LEXINGTON, Ky. (LEX 18) — Everyone worries about their kids playing sports, including University of Kentucky Assistant Professor at the Center on Aging and the Department of Neuroscience Josh Morganti.

He says, "So we've got kids going all across the boards on sports."

Including an 8-year-old daughter that plays soccer. Morganti studies diseases like CTE — a degenerative brain disease that impacts athletes that participate in contact sports, including soccer, hockey, boxing, and football.

Morganti says, "If she does happen to hit her head, or she hits it, we want to know about it — if it was happening during a game or during practice or something that we know when it happens so we can kinda see if there's any behavioral changes or anything like that. And I think that's a really critical thing for parents to know."

Today, the University of Kentucky hosted a symposium with keynote speaker Ann McKee, M.D., who leads studies on CTE. This disease can be caused by repeated hits to the head — which can have long-lasting and even deadly impacts.

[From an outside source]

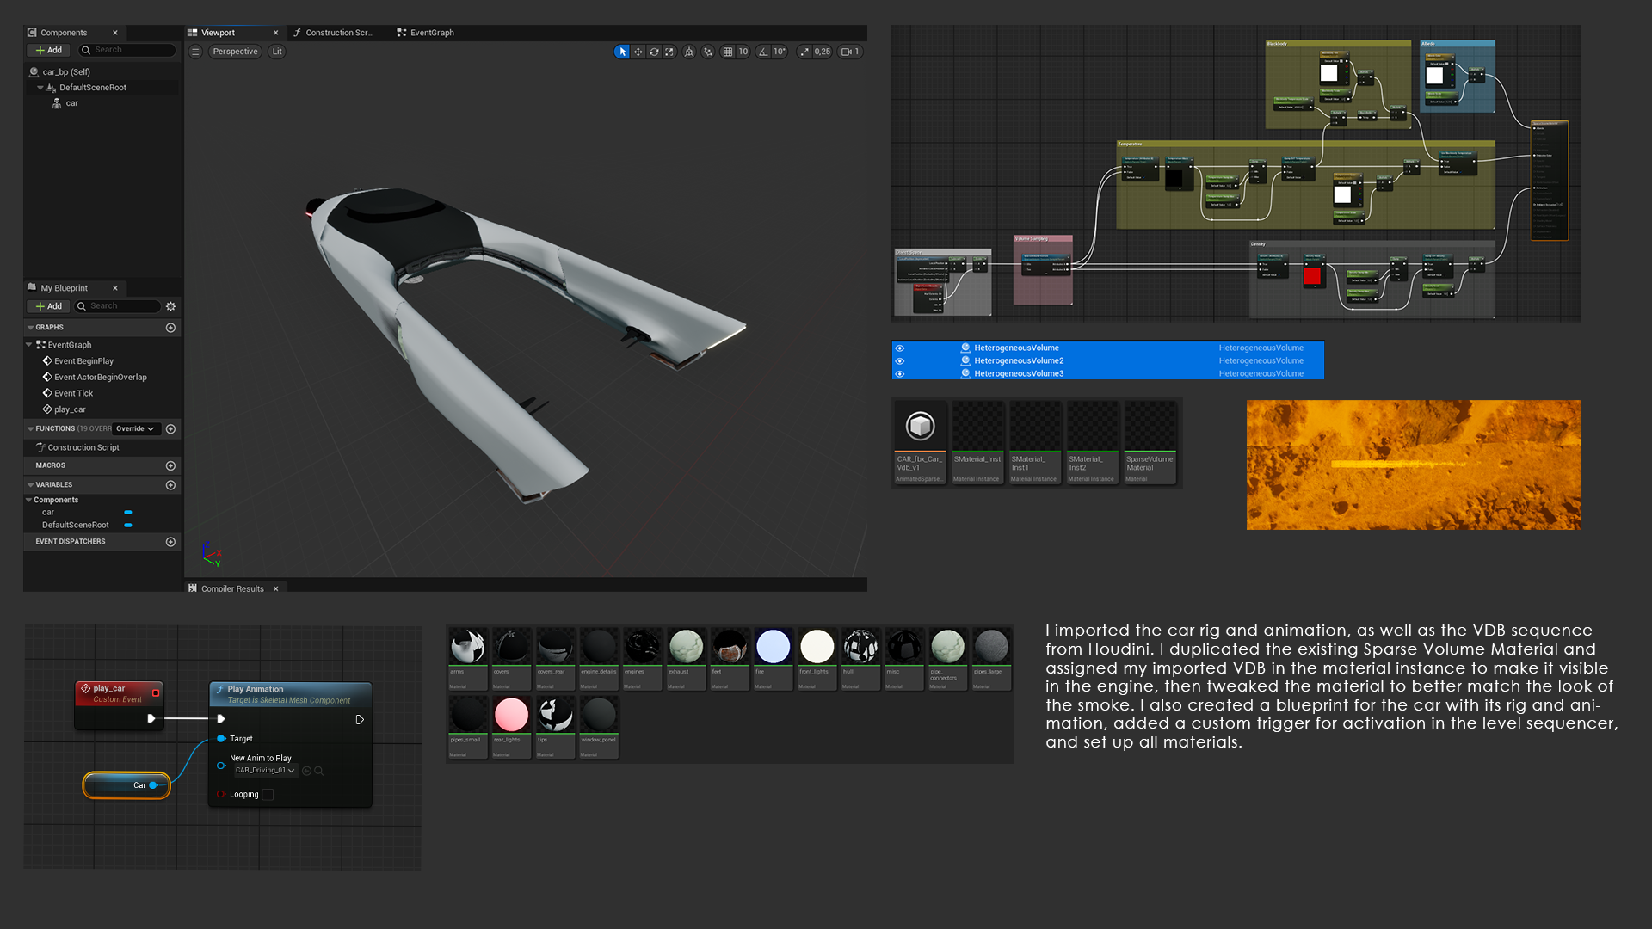Screen dimensions: 1652x929
Task: Click the Add button in Components panel
Action: [x=49, y=50]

She explains, "It can lead to very severe mood and behavioral and cognitive changes."

CTE researchers say that the goal is to be able to diagnose and even treat people with CTE while they're still alive.

McKee says, "Right now we can’t make the diagnosis until a person has died. But we are looking at blood biomarkers, spinal fluid biomarkers, and imaging studies to try to make a diagnosis in a living person."

McKee suggests that communities need to reduce the number of head impacts that athletes playing contact sports experience.

She says, "Maybe even limit the number of games, start the contact sport at a later age, because the longer a person plays, the higher their risk is. And also just changing the basic rules of the game."

As national leagues make changes to the game, Morganti urges fans to remember that athletes deserve a healthy quality of life.

"We love sports, we want sports to happen, sports are an incredibly healthy way for kids to develop. But we can also do that in the context of being able to have kids, and our young adults, and athletes do things that are gonna prevent them from acquiring this degenerative condition later in life, that are gonna prevent them from living that healthy and happy full life,” says Morganti.